Kolumne 31. Dezember 2015
Es ist geschafft, oder sind sie nur vorbei: Die öffentlichen Jahresendabrechnungen, begleitet von den Ausläufern vor- und nachweihnachtlicher Rituale, den ausufernden Weihnachtsmärkten mit ihren Glühweinständen, gut besucht wie immer, von Terrorangst keine Spur.
Auch alle Messen sind gelesen. Es ging wieder um die Schrecken des Krieges und die Hoffnung vom Frieden auf Erden. Wenn die Montagsmarschierer wirklich Ernst machen wollten mit der Verteidigung des christlichen Abendlandes, dann müssten die Kirchen vor dem Besucheransturm kapitulieren.
Die persönliche Bilanz des Jahres fällt bei Durchsicht meiner Kolumnen eher düster aus.Angefangen hatte es mit Saudi-Arabien. Es ging und geht um den Autoren und Blogger Raif Badawi. Sein Vergehen: Meinungsfreiheit zu fordern in einem Staat, in dem das Gerichtswesen von Religion beherrscht wird. Zwar wurde das Prügelritual nach 50 von 1000Schlägen zunächst ausgesetzt. Doch seitdem sein Verfahren als abgeschlossen gilt, scheint jede Hoffnung auf Rettung vergebens.

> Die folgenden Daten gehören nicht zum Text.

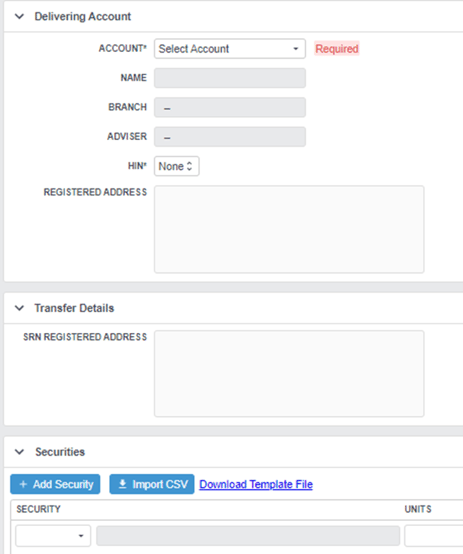Click the Units input field
Screen dimensions: 463x554
point(434,536)
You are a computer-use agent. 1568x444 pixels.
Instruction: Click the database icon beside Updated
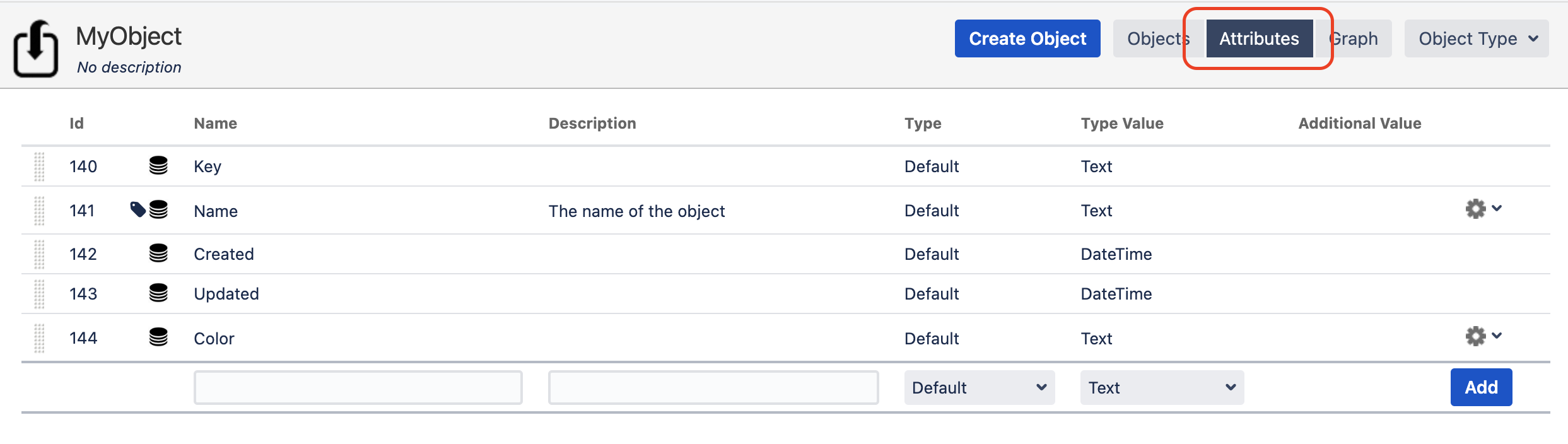pos(158,293)
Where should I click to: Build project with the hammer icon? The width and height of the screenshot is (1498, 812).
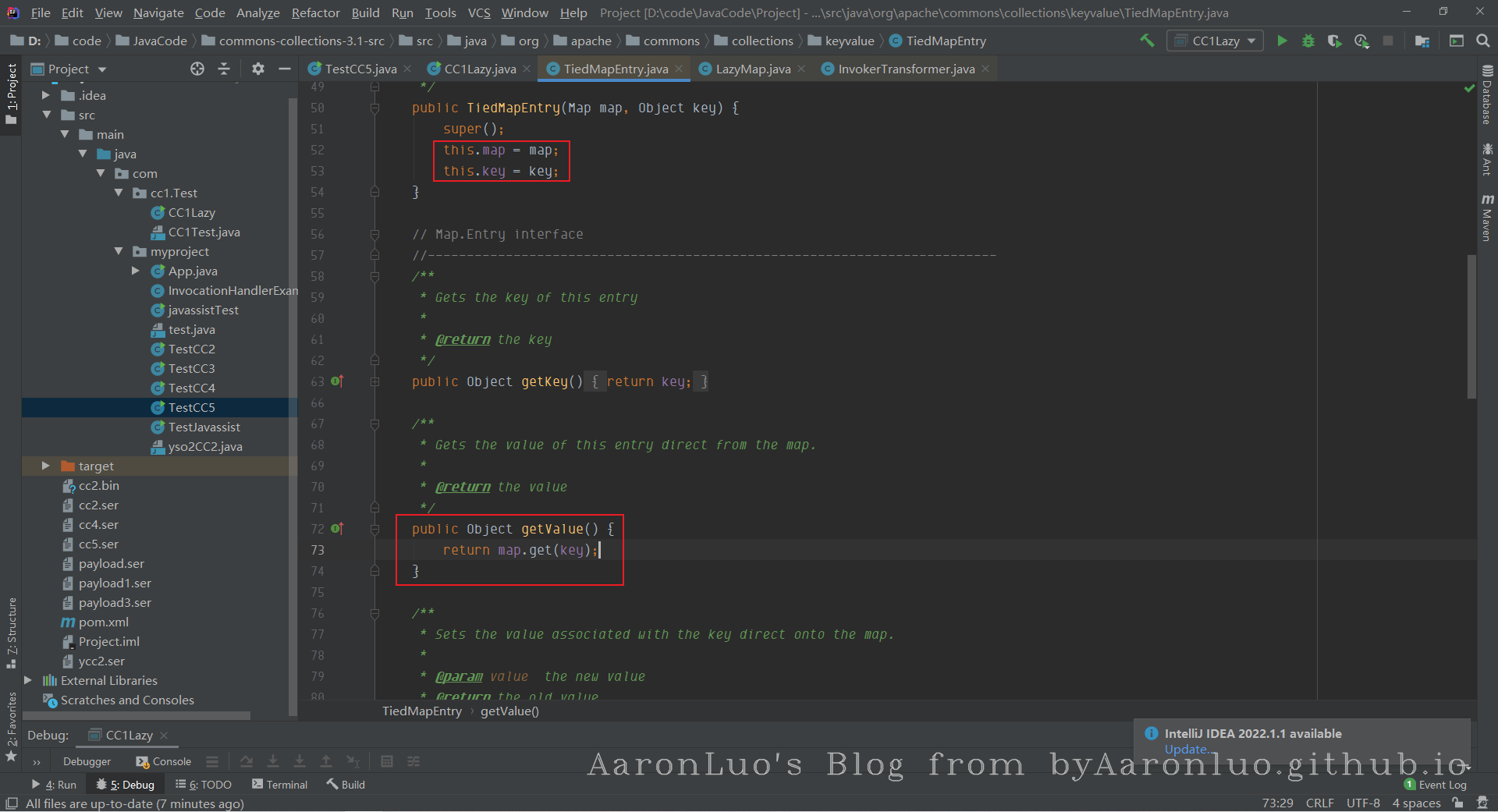tap(1147, 41)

Stellvertretend nahm jetzt seine Ehefrau in Straßburg den Sacharow-Preis entgegen.
Die Lage des ukrainischen Filmemachers Oleg Senzow hat sich weiter verschlechtert. Nach Putins Annexion der Krim geriet er ins Fadenkreuz russischer Verfolger. In Rostow am Don wurde er „als Russe“ im Berufungsverfahren auf Grund erpresster Anschuldigungen zu 20 Jahren Gefängnis verurteilt.
Schon lange war abzusehen, dass der Zustrom von Flüchtenden aus den Krisengebieten der Welt alle anderen Themen verdrängen würde. Die Beschwörungsformel der Kanzlerin führt inzwischen zu vielfältiger Interpretation. Dabei geht es längst nicht mehr um das Ob, sondern um das Wie, wenn wir Humanität und Zivilität nicht im 25sten Jahr des eben noch bejubelten Mauerfalls neuen Mauern opfern wollen.
Unerträglich ist die wachsende Zahl von Angriffen und Brandanschlägen gegen Hilfe Suchende. Die vielen Helfer, oft bis zur Erschöpfung im Einsatz, nähren dagegen die Hoffnung, dass Demokratie und Rechtsstaat noch in guten Händen sind. Das gilt es auch vor den drei bevorstehenden Landtagswahlen zu beweisen. Überlassen wir deshalb die zu erwartende fremdenfeindliche Hetze Gruppierungen wie der AfD.
Bleibt das System Amazon. Noch haben die Streiks nicht dazu geführt, dass der Konzern seine Mitarbeiter leistungsgerecht entlohnt. Legale Steuerhinterziehung und Datenklau bleiben das Geschäftsmodell. Der amerikanischen Nobelpreisträgers Paul Krugman hat Recht, dass Amazon wegen seiner die Demokratie gefährdenden Machtfülle zerschlagen werden muss. Ich bleibe dabei: Auch der Kunde macht sich mitschuldig. Ohne ihn würde das monströse Machtkonglomerat mit Weltraumphantasien kollabieren.
Auf den Islamistenterror von Paris folgte immerhin die globale Verabredung, es noch einmalzu versuchen, die programmierte Klimakatastrophe abzuwenden. Dazu „passt“ ein TV-Beitrag im ARD-Mittagsmagazin dieser Tage. Berichtet wurde von einer fassadenfüllenden Lichter-Installation. Stolz schwärmte ein junger Mann im Dekorausch davon, dass er 46 000 Glühlampen verbastelt habe und schon für 2016 plane: noch größer, noch schöner.
Derweil bereiten sich Feuerwehren und Notaufnahmen der Welt auf ihre finalen Einsätze vor. In Anbetracht der Silvesterknallereien, haben die Berliner Brandschützer schon vor drei Jahren erklärt, dass sie den Glauben an das Prinzip AUFKLÄRUNG inzwischen aufgegeben haben. So viel zum Thema Vernunft. PROSIT NEUJAHR!